Hey Disney friends, you might remember that last year I did a huge Disney trip, both coasts, back-to-back, the works. There were so many stops along the way that it honestly started to feel more like a Disney tour than a vacation. Ever since, I’ve been trying to put together the trip’s photo book, and I’ve run into one rather large problem: I took thousands of photos. And no, I’m not exaggerating. Between photos and videos, I have thousands of files sitting there waiting to be sorted through, and while I’ve been tackling it little by little, the whole process recently gave me one of those uncomfortable moments of self-awareness. Are we filming our Disney vacations more than we are actually living them?

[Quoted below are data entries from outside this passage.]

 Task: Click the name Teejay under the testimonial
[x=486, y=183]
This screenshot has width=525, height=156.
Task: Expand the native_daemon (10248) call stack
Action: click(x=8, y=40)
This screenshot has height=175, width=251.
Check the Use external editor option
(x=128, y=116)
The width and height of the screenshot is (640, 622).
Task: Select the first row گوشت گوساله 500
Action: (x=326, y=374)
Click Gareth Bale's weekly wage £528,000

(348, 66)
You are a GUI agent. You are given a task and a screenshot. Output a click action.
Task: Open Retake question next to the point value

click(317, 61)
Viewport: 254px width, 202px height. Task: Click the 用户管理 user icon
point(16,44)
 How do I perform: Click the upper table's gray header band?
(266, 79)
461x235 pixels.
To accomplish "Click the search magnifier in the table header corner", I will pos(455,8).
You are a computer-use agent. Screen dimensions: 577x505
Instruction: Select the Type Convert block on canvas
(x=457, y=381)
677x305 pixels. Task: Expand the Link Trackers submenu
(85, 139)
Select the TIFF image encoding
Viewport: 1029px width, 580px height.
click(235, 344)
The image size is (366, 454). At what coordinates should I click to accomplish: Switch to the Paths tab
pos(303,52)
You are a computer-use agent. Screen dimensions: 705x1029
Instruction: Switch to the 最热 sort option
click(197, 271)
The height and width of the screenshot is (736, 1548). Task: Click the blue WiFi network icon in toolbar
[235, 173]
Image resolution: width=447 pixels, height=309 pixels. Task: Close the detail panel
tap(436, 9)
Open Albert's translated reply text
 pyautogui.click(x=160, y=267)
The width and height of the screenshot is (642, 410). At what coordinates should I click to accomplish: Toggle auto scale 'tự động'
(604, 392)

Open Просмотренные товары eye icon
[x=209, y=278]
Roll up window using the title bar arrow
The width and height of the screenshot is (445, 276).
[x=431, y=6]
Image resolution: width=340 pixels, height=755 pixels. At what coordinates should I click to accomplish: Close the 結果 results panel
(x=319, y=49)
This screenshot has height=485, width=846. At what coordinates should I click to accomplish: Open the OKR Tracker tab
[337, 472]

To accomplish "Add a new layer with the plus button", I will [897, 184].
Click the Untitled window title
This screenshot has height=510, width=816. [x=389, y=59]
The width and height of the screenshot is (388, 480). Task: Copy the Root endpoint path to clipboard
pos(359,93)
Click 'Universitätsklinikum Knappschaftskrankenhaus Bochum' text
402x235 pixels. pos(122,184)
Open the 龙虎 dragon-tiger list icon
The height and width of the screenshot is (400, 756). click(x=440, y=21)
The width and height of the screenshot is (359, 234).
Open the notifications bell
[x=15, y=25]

Between content creators, family memories, blogs, TikToks, and trying to capture the ‘perfect’ shot, it feels like we are documenting every waking second of Disney magic now. Ten photos of the castle from the exact same angle, just in case one turns out slightly better. Recording entire rides we’ve already seen before. Snapping food photos before anyone is allowed to touch their plate. And somehow, even after all that, there’s still this lingering feeling that we didn’t capture enough. I do it too. I get so focused on freezing every moment in time that sometimes I wonder if I’m quietly trading away part of the experience of actually being there while it’s happening.
And honestly, I can’t even blame social media for this one. Much to the frustration of my inner circle, I barely posted anything from that trip online. Maybe two photos in total. So all of that visual note-taking wasn’t really for other people. It was for me. Sitting here now, though, I’m realizing that detail probably doesn’t matter at all. The habit still exists whether we post it or not. I’ve been lucky enough to visit Disney so many times that you’d think by now I’d already have every photo imaginable, but with children growing into young adults and every trip marking another little chapter in life, each photo suddenly feels irreplaceable. Future me wants every single one to hold onto forever.
Still, it comes at a cost. We are capturing the memories, but sometimes we aren’t fully inside them. We’re watching moments happen through a screen instead of simply letting them happen around us. And the strange part is, the clearest memories from that entire trip came from the one afternoon my phone battery died and I had forgotten my charger back at the resort. At the time, I thought I was missing out because I couldn’t take photos the way I normally would. No snapping every detail, no recording little moments, no documenting the perfect Disneyland afternoon. But looking back now, that stretch of time is actually where most of my strongest firsthand memories came from.
So the next time you’re in the Disney Parks, maybe give yourself permission to put the phone away for a little while. Not every ride needs to be filmed. Not every snack needs a photoshoot. Not every magical moment needs proof that it happened. Because as much as I treasure those photos sitting on my hard drive, it turns out the moments I remember most clearly were the ones where I stopped trying to capture everything and finally just let myself be there.